Enfin en ce qui concerne le coût de chaque échantillon, les échantillonnages en mode RDT ou après 5 minutes d’écoulement sont relativement peu coûteux et bien acceptés par le consommateur considérant le peu de temps nécessaire sur place pour la prise de l’échantillon. Au contraire, l’échantillonnage après 30 minutes de stagnation était moyennement accepté par le

consommateur et était estimé plus coûteux de par le temps de présence nécessaire dans la maison pour prélever l’échantillon (35-40 minutes), et l’obligation de ne pas utiliser l’eau dans la maison durant la période de stagnation. Finalement, l’échantillonnage proportionnel correspondait à l’échantillonnage le plus couteux et le moins facile à mettre en œuvre chez un particulier. Son installation nécessite en effet de l’espace et peut parfois nuire à la praticité des équipements de robinetterie.

L’aspect de la détection des maisons à risque par les différents protocoles testés a aussi été abordé dans cette étude. En particulier, les auteurs se sont penchés sur la détection des maisons montrant des concentrations significatives de plomb dans l’eau (définies comme ≥10 µg/L, soit la norme européenne) avec le robinet proportionnel et les différents protocoles testés. Dans le cas de l’échantillonnage aléatoire (RDT), 83% des maisons montrant une concentration de l’échantillon proportionnel supérieure à 10 µg/L avaient des concentrations en mode RDT supérieures à 10 µg/L. Ce pourcentage diminuait à 76% pour les échantillons prélevés après 30 minutes de stagnation, et à 45% pour les échantillons prélevés après 5 minutes d’écoulement.
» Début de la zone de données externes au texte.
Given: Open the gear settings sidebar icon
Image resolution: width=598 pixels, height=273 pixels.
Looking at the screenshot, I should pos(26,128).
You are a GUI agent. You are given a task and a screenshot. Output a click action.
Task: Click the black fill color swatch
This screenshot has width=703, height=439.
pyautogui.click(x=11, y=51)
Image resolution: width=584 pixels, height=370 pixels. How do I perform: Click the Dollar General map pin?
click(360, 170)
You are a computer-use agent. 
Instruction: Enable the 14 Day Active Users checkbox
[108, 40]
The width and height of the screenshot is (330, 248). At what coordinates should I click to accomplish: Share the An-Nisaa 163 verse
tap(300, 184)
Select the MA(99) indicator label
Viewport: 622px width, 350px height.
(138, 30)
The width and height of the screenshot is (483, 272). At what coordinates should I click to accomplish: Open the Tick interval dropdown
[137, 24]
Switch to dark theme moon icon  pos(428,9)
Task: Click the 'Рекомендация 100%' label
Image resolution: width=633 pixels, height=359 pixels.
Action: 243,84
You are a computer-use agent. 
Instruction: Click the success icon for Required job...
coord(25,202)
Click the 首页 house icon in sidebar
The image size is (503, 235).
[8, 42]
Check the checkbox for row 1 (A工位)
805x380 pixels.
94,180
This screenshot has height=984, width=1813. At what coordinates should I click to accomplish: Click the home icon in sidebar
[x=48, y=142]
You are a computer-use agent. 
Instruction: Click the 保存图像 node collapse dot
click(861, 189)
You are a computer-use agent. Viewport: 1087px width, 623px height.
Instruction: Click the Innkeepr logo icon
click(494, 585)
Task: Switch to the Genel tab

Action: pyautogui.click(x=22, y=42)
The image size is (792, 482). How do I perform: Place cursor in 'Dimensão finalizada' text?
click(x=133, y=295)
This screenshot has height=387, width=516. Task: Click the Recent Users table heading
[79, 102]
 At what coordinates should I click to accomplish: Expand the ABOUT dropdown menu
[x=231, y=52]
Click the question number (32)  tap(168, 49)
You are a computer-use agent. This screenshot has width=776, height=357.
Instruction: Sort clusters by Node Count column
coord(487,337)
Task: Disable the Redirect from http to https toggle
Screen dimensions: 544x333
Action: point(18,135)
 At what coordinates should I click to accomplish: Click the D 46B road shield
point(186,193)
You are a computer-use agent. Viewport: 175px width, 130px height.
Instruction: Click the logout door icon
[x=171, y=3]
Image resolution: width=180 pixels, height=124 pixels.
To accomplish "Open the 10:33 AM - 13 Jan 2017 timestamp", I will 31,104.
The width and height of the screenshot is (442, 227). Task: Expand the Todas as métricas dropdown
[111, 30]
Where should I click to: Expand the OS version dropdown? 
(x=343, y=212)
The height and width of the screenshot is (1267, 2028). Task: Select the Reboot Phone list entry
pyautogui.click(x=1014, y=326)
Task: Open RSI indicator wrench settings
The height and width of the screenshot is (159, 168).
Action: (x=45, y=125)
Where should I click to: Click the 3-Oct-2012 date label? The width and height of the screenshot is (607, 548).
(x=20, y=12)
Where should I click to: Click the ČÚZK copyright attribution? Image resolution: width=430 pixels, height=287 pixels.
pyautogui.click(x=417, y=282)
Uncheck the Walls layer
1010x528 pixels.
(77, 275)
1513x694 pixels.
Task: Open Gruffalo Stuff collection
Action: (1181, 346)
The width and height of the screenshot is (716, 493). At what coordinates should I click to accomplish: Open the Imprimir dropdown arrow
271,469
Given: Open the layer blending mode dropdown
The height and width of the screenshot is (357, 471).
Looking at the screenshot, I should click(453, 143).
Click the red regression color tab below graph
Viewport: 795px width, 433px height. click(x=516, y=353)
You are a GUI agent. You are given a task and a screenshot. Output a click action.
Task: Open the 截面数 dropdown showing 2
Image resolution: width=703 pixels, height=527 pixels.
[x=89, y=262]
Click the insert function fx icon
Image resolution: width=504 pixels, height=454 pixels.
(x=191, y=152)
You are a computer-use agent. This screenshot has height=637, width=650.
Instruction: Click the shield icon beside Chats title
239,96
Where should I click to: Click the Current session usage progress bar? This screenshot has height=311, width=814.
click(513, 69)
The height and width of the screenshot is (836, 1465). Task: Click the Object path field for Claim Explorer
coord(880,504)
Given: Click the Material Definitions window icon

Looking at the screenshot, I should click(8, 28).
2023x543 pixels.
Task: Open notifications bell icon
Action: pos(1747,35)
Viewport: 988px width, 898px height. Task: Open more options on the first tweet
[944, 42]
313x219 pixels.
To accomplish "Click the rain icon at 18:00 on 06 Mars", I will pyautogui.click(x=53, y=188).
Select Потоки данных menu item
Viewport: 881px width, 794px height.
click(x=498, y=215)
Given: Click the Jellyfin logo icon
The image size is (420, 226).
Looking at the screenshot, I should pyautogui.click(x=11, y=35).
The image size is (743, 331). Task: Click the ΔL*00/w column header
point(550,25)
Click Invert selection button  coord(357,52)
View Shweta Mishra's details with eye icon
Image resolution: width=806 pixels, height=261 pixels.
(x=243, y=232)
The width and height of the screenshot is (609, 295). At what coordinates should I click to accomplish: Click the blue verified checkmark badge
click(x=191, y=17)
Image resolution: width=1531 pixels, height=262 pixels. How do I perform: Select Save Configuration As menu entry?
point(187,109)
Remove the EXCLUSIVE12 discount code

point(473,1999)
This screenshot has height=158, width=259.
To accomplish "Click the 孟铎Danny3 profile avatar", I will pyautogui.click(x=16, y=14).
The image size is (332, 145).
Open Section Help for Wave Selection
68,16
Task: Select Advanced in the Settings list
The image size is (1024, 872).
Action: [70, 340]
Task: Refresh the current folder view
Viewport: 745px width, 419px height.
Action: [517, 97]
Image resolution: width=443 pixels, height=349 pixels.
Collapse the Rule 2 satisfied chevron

Clement et al. (2000) a eu recours à l’utilisation des robinets proportionnels pour la mesure des concentrations de plomb dans l’eau potable dans 9 maisons. L’auteur a notamment évalué la dose journalière de plomb ingérée par consommateur sur la base des concentrations en plomb mesurées par échantillonnage proportionnel, et comparé le résultat obtenu avec la dose calculée pour une concentration mesurée après stagnation (entre 3, 5 et 8 heures) et une eau fraîche n’ayant jamais stagné. Le volume consommé était fixé à environ 3 litres. Les résultats indiquent que l’exposition journalière au plomb calculée (au moyen d’une formule simple de calcul de masse en fonction du volume et de la concentration) sur la base des résultats d’échantillonnage proportionnel se situe entre la dose calculée pour une eau consommée après une longue stagnation et celle calculée pour une eau après écoulement. Par ailleurs, cette dose était proche, voire supérieure la dose hebdomadaire tolérable provisoire de 25 µg Pb/kg pc/semaine en vigueur à l’époque. Clement et al. (2000) insiste, tout comme van den Hoven and Slaats (2006), que l’exposition est hautement dépendante de la configuration de la plomberie et des habitudes de consommation des usagers. La qualité d’eau et l’état de corrosion du réseau qui en découle sont aussi des paramètres influents lors de la comparaison de différentes zones

d’approvisionnement en eau. Finalement, d’une maison à une autre et pour une qualité d’eau identique, les concentrations montrent une grande gamme de variation selon le taux d’occupation de la maison (nombre de personnes qui y vivent) et le volume contenu dans la plomberie interne.